Are you concerned yet?
If you consume beef, there are a number of things you can do to protect yourself and your family. It is absolutely imperative in this culture to practice what I call “defensive eating” in order to stay healthy and well because the industry and the government will not be doing this for us. Below are some steps you can take to prevent contamination:
- Consume 100% grass-fed, free range cattle. These cattle are the healthiest because they consume a natural diet they can process (corn is difficult to process, increases digestive disorders and the risk of illness in cows). Know your sources (Thundering Hooves and Oregon Country Beef are a couple) and become intimately aware of where your food comes from.
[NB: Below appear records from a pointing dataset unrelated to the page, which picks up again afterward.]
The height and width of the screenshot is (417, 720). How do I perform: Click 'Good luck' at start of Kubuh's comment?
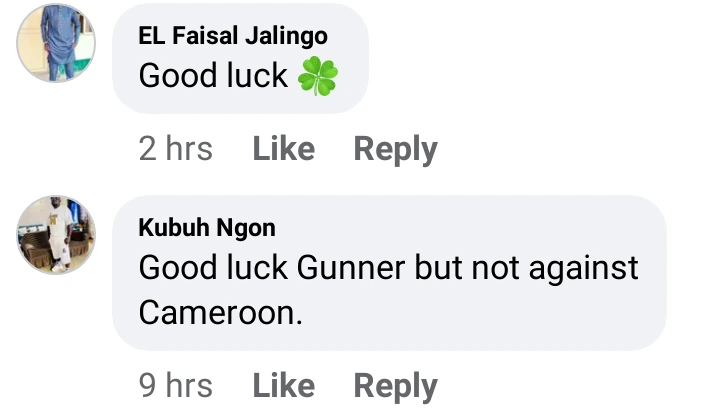coord(213,268)
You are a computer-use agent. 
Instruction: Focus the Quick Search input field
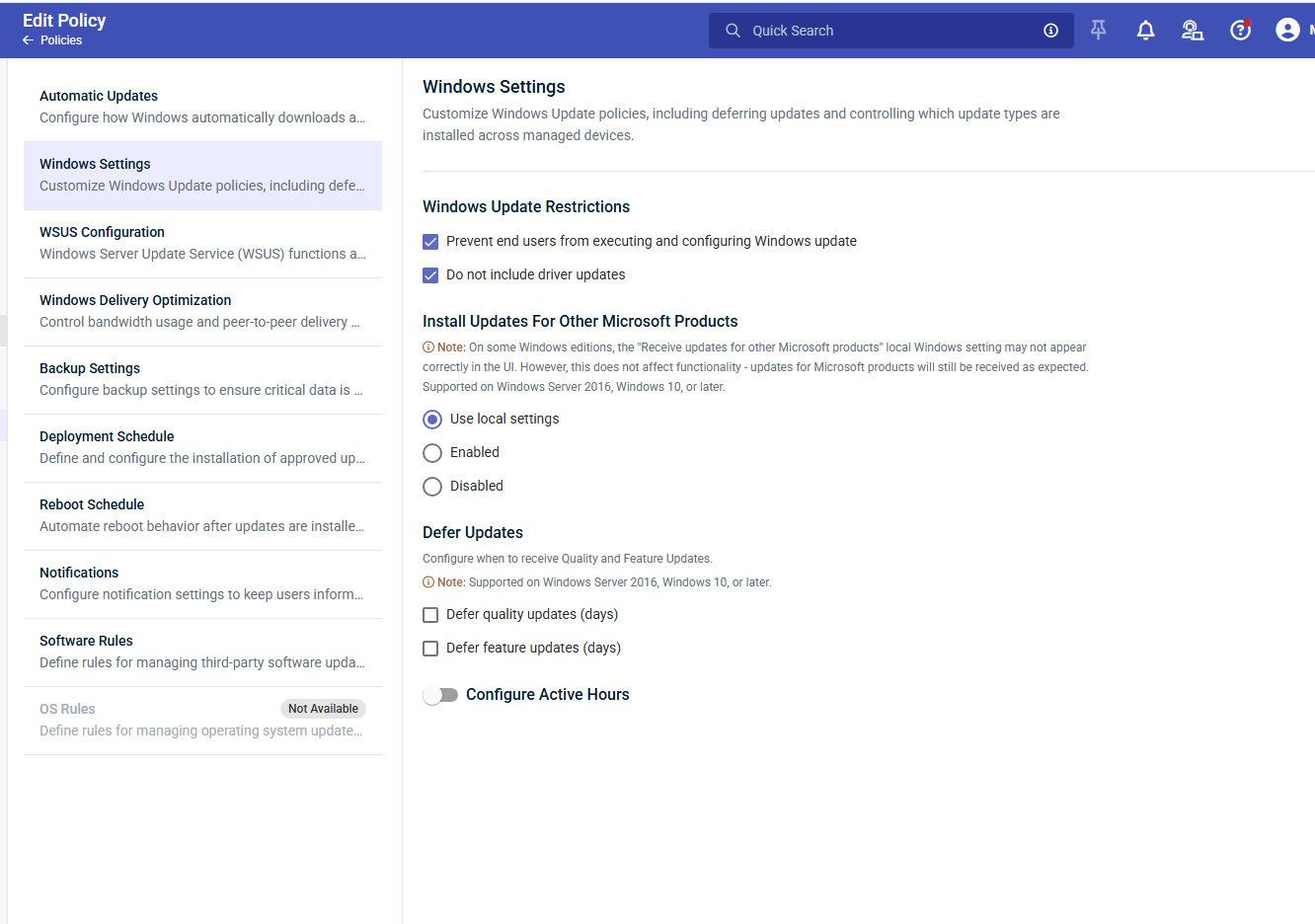pos(889,31)
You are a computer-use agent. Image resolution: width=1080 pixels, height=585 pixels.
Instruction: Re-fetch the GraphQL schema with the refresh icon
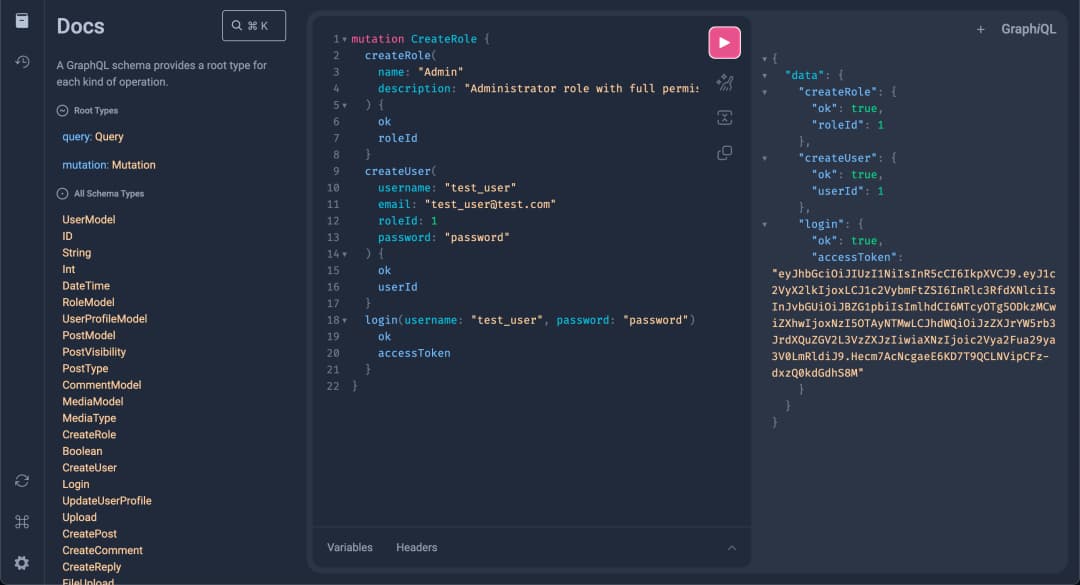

- If you can’t find grass-fed, look for cows which have been fed a 100% vegetarian diet. This may be corn or another grain, but keep in mind newspaper is “vegetarian”, and is a common filler in animal feed.
- Grind your own beef. The best way to not ingest 300 cows in a hamburger patty is to have a butcher grind up a cut of beef before your eyes.
- Eat less beef. Experiment with meatless meals every few days and see how it feels. Most people know at least one vegetarian – ask for a favorite recipe or idea for lunches and dinners.
- Ask Questions. Be a detective. Ask your server where the beef comes from – not the supplier – the RANCH. Look that ranch up online. Just because the menu assures “all-natural beef” doesn’t mean a darn thing. Does the ranch disclose how the cattle are housed, fed, and slaughtered? If not, it probably isn’t pretty. Call them and ask more questions. Your concern will prompt change within the industry – especially among smaller ranches. Don’t underestimate the power of being an informed consumer.
Good luck out there, my fellow defensive eaters. We have a lot of homework to do!